The Cathedral Flower Guild has 53 volunteers and their work is evident for all to admire. The history of this particular band of volunteers stretches back nearly a century and featured in an article in the last e-bulletin. In this October edition, Head of the Flower Guild, Ann Meardon, gives us a flavour of how things are done today.
‘The use of fresh flowers that need to be watered, maintained and replenished conveys to people that the Cathedral is a living place which is well cared for and loved.
It is not known exactly when fresh flowers were first used in the Cathedral. Since the earliest times, images of flowers have featured in stained glass windows, on stonework, in embroidery on copes and vestments, and in wall paintings.
Flowers have traditionally been used to express the beauty of creation and to reflect the different seasons of the Church’s year, such as Christmas and Easter. They are used at times of great celebration such as weddings and baptisms and to bring comfort at times of sadness.

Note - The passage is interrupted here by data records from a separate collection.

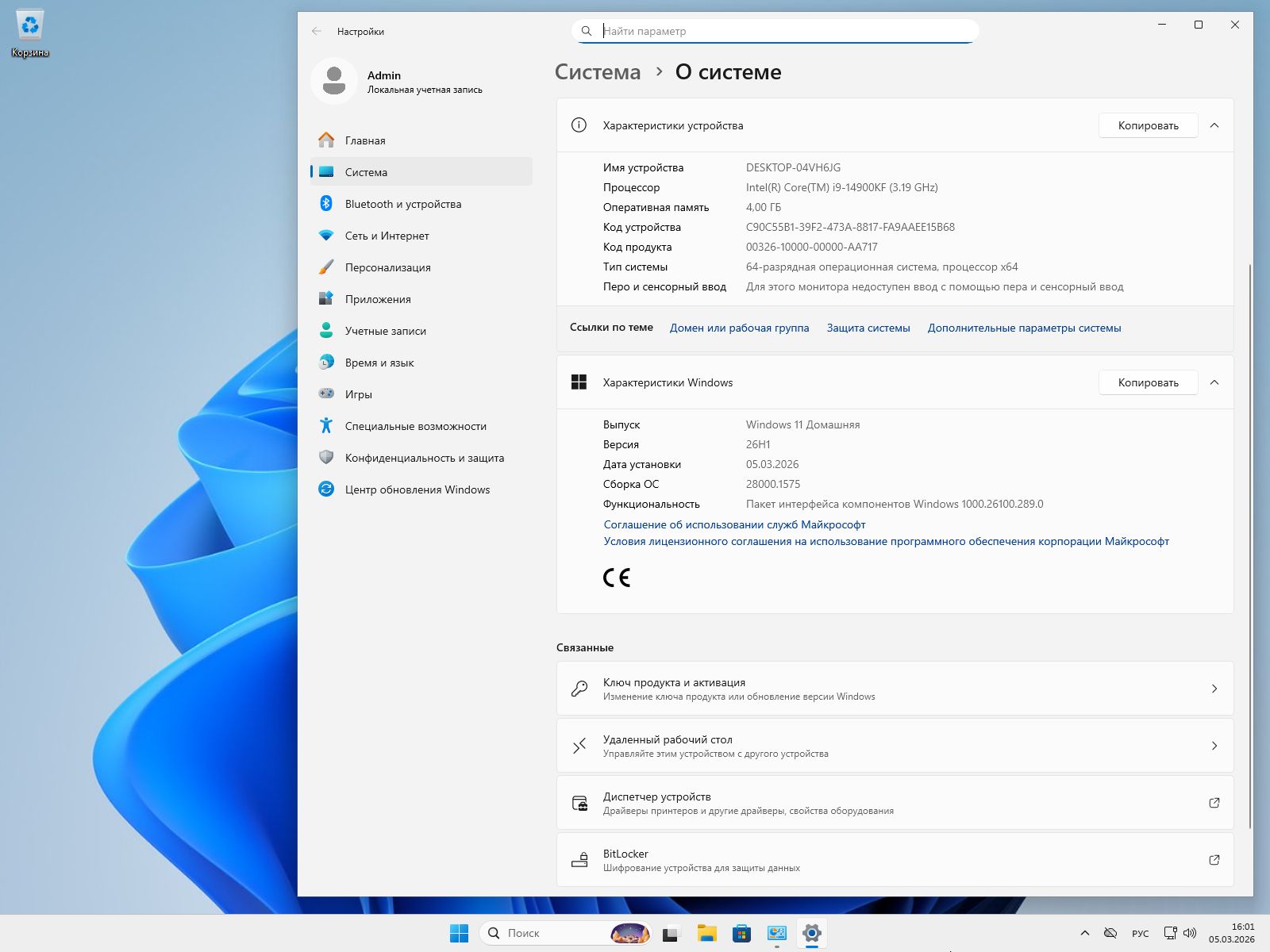Screen dimensions: 1270x952
Task: Select Система in the sidebar menu
Action: click(365, 172)
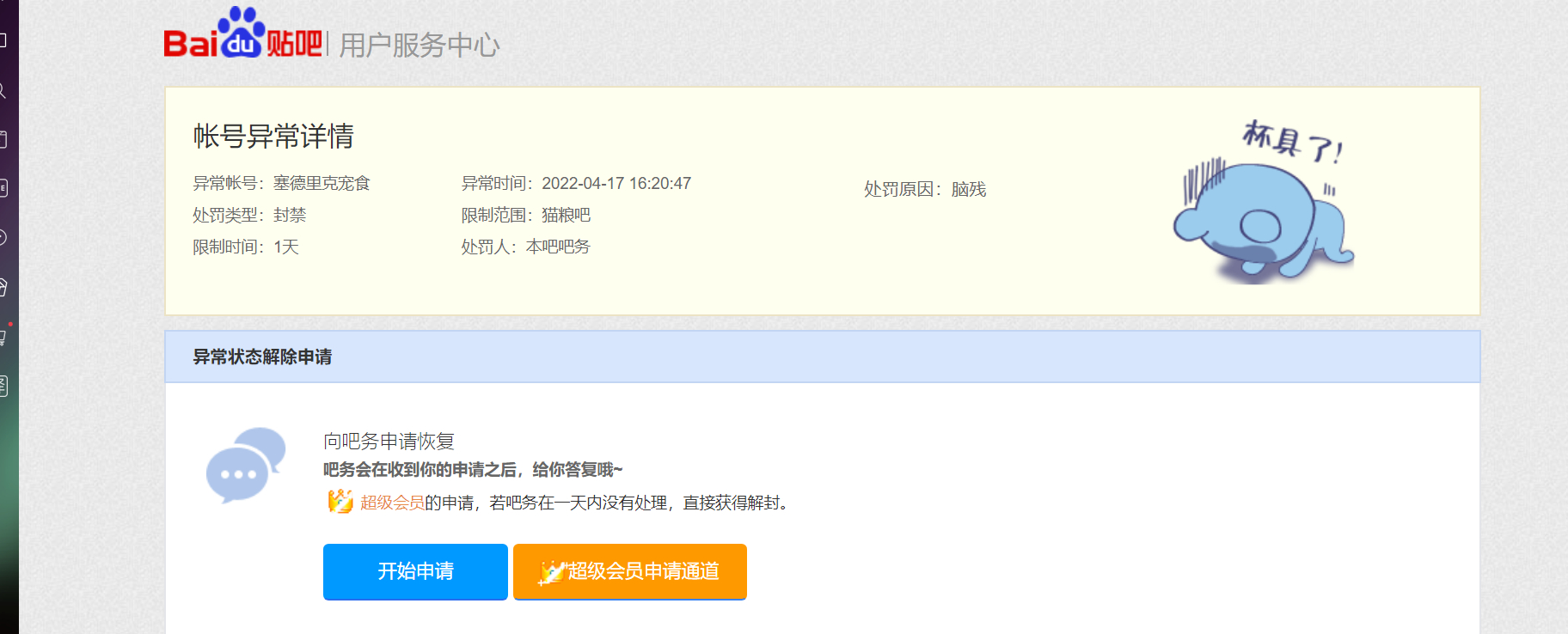Open the shopping cart sidebar icon
This screenshot has height=634, width=1568.
click(3, 337)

Carefully arranged flowers should fit appropriately into a sacred setting, and flowers are positioned in the Cathedral to enhance rather than dominate the space. They are placed securely so as not to create an obstruction or a danger to visitors. Arrangements can be found regularly in the Martyrdom niche, under the Books of Remembrance, to the left of the High Altar, in the Corona, and at the back of the Nave. Currently the Flower Guild provides five floral displays every fortnight throughout the year, except during Lent and Advent when there are no flowers at all.
Today, the Flower Guild has 53 members, all of whom are volunteers. It consists of men and women from all walks of life within the Diocese of Canterbury. They have in common a love of flowers and a talent for flower arranging. Some members have exhibited with great success at the Chelsea Flower Show; some are members of National Association of Flower Arrangement Societies.

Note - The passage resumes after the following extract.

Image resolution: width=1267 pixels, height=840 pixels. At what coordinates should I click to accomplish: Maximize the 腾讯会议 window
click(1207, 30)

Others trained at the Constance Spry School of Flower Arranging and many have learnt their craft through flower clubs, colleges and further education.
Each member is placed on a rota two or three times per year and is responsible for the arrangement lasting two weeks. The flowers are chosen and ordered by me in advance taking into account the seasons, the Church calendar, and any special requests from the Dean and Chapter. They are delivered by Ushers the Florist and placed in buckets by each arrangement spot.

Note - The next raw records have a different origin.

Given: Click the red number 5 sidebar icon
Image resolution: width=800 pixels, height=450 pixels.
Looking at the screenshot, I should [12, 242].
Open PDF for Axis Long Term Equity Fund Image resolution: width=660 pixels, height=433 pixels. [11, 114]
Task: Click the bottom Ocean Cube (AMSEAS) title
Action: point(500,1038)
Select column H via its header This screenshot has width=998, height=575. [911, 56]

The arranger then creates a design using a bowl filled with oasis, and includes foliage brought from home to give the arrangement shape and form. In the past, when arrangements were much taller, it was often necessary for an arranger to stand on the top rung of a ladder to get the topmost flowers in place. Nowadays, thankfully, this practice has been abandoned, and the arrangements have been reduced to a more practical height.
There are many ways in which flower arrangers can be involved in interpreting the Christian story though flowers. Some arrangers enjoy producing contemporary and interpretive designs, such as the Easter display in the Corona which suggests the path to the cross, and with the use of red flowers in the Martyrdom symbolising Becket’s blood.
It was a great privilege for the Guild to be asked to arrange flowers for the Royal Maundy service, the Archbishop’s Enthronement in 2003, and the fundraising Nave Dinner when flowers were arranged on sixty candelabra to decorate the tables. Less elaborate but equally lovely are the 350 Mothering Sunday posies made each year by the Flower Guild for the Sunday Club to distribute.
The popular Easter Garden which is the responsibility of Edward Asquith, a member of the Flower Guild, tells the Easter story and is constructed each year outside the South West door of the Cathedral and kept in place throughout Eastertide.
Throughout the seasons, flowers bring great joy and solace to the many visitors and those who work and worship in the Cathedral’.